映像の中のユリアは、様々なスキルを使って打者を抑え込んでいく。時にはボールが姿を消し、時には瞬間移動させて相手を惑わし、炎や水、風など様々な魔力をボールへ乗せて投げる事で、三振の山を築いていく。
「これは天性の才能だな。」
「そうね。これだけ多くの属性を持っている人物なんて、私も一人を除いて他に知らないわ。」
「え?他にもいるの?」
こんな恵まれた才能を持った人材が他にもう一人いる。その事実に驚いた顔を向ける俺に、シルビアが頷く。
「えぇ、今のベスボル界を席巻しているバース=ローズよ。彼は投げるにしても打つにしても超一流。多くの属性を持ち、それらを自在に操って数々の記録を塗り替えている……彼の二つ名はまさに攻守の"二刀流"よ。」
バース=ローズ?
はて……どこかで聞いた気がするけど、二つ名が"二刀流"って……俺が戦力外通告を受けた後、少しして世間を騒がせていたあの選手を思い出すよなぁ。

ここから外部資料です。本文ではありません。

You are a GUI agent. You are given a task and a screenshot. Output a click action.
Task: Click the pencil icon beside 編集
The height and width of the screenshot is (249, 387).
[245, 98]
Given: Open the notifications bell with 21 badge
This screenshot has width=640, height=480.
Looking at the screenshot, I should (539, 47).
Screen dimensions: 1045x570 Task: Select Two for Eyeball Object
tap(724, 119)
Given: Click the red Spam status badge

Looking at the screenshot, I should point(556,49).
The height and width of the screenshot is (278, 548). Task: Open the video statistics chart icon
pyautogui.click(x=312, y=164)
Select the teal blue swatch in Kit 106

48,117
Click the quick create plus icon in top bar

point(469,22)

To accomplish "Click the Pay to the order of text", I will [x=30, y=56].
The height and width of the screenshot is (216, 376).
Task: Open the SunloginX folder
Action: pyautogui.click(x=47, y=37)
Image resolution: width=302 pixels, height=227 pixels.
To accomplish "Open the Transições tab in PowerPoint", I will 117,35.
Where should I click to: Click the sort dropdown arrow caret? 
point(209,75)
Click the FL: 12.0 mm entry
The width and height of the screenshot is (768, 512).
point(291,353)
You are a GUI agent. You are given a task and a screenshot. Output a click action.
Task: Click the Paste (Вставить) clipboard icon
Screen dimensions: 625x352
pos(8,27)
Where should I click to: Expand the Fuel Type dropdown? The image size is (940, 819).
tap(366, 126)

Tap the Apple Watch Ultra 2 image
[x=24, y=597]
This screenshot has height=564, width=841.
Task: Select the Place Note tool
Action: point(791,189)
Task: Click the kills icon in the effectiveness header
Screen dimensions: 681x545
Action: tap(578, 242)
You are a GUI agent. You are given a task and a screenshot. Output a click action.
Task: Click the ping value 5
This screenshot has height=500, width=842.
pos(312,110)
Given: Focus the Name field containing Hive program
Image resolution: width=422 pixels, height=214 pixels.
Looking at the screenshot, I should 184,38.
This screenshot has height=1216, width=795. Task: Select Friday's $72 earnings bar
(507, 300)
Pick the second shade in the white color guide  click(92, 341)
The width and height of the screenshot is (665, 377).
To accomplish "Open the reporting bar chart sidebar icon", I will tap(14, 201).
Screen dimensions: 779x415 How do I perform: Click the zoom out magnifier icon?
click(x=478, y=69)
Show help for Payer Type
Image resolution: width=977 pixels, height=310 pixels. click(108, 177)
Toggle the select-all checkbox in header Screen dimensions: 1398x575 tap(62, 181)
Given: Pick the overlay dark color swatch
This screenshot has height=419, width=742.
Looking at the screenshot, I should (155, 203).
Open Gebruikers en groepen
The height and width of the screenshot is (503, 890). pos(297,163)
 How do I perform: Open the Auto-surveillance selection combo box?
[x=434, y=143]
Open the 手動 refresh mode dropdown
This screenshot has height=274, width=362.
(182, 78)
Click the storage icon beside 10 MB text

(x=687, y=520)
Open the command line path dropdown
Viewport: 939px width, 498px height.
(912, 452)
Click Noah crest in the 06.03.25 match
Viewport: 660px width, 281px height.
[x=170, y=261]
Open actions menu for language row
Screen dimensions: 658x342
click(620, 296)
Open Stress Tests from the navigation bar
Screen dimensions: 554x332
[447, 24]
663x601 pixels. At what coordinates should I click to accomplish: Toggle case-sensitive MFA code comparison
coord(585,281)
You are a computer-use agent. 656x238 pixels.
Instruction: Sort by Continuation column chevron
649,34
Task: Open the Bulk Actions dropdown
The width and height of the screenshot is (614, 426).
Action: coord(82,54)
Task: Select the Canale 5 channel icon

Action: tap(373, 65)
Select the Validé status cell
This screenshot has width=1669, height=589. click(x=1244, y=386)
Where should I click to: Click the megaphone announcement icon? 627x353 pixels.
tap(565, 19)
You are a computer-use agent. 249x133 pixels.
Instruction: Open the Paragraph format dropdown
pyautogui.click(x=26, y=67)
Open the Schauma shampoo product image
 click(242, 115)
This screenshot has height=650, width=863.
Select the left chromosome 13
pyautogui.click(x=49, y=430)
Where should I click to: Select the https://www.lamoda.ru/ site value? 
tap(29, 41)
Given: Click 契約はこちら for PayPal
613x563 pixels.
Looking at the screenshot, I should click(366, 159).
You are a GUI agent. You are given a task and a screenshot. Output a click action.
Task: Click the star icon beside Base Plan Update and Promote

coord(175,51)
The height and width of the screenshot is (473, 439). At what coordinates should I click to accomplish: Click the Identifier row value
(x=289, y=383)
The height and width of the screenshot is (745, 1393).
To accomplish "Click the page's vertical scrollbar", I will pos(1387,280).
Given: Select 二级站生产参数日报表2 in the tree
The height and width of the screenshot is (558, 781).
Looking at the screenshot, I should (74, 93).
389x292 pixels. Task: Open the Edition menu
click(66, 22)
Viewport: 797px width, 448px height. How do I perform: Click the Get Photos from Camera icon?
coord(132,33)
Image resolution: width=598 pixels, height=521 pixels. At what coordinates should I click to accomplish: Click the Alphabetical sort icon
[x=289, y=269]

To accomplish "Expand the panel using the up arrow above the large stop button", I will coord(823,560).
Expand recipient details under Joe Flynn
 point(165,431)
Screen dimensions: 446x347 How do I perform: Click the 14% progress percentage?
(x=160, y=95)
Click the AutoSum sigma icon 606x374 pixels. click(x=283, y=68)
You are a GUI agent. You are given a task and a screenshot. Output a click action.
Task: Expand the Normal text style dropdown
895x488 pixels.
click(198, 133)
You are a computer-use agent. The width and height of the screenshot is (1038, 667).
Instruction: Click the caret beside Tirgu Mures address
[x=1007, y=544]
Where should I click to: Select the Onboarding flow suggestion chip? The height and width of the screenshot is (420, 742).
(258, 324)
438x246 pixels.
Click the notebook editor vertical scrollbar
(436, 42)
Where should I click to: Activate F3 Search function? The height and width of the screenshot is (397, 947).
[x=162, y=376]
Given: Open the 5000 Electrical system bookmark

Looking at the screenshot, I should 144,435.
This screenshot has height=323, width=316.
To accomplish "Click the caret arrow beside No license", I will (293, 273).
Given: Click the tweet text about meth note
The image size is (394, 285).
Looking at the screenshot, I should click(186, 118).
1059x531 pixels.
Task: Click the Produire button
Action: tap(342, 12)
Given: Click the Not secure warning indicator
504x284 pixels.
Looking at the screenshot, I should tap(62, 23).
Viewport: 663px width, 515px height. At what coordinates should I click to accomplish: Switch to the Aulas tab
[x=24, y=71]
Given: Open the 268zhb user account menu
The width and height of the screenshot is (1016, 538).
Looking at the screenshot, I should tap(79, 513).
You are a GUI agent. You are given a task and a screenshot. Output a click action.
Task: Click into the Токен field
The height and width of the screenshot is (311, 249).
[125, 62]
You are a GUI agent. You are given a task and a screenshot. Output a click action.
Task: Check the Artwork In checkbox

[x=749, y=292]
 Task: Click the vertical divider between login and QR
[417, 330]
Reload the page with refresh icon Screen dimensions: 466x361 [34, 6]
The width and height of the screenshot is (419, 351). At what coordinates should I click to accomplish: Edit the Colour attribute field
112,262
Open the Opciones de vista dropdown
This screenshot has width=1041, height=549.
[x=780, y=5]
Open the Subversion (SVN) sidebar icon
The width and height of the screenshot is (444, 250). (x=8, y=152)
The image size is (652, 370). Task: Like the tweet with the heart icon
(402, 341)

首を傾げてつつ物思いに耽っていると、スーザンが口を開く。
「そもそもプリベイル家とバース家は親族同士だろ?同じ血が流れているなら、同じような力が使えるのも納得だな。」
「そうね。そして、今回の試合はそんなローズの従兄妹であるユリアを活躍させてプロデビューさせる為、改めて組まれた試合でもあるのよ。」
それを聞いて、一つの疑問が浮かぶ。
「え……でも、ソフィアが勝ったらどうなるの?ユリアはプロになれないって事??」
すると、それを聞いたスーザンとシルビアは小さくため息をつき、少し言いにくそうにこう告げた。
「要はだな、ソフィア……私たち以外の全ての者はユリアが勝つと信じている。庶民のお前が勝つなんて思ってもいないし、彼女の負けなど誰も望んじゃいないのさ。」
「まさに踏み台にされようとしている訳ね。ムースの奴に一泡吹かせるはずが、とんでもない事になっちゃったわ。まぁ、ルールだけでもこちらで決められたのは幸いね。」
二人にそう言われても、俺はあまり驚かなかった。
貴族であるユリアが出てきた時点で、おそらく俺自身もなんとなくそうなんだと気づいてはいたのだろう。
やっぱりどんな世界にも地位や権力、名声を欲する者はいる訳で……斯くいう俺自身もベスボルでの名声を欲しいと考えてここにいる訳だしな。
しかし、元々は単なるリトルチームと俺自身のいざこざだったのに、気づけば皇帝が観戦に来るほど大規模な試合になってしまった。久々の試合がまさかの大舞台だとは考えてもみなかったけど、この試合に関して俺だって一切負ける気はない。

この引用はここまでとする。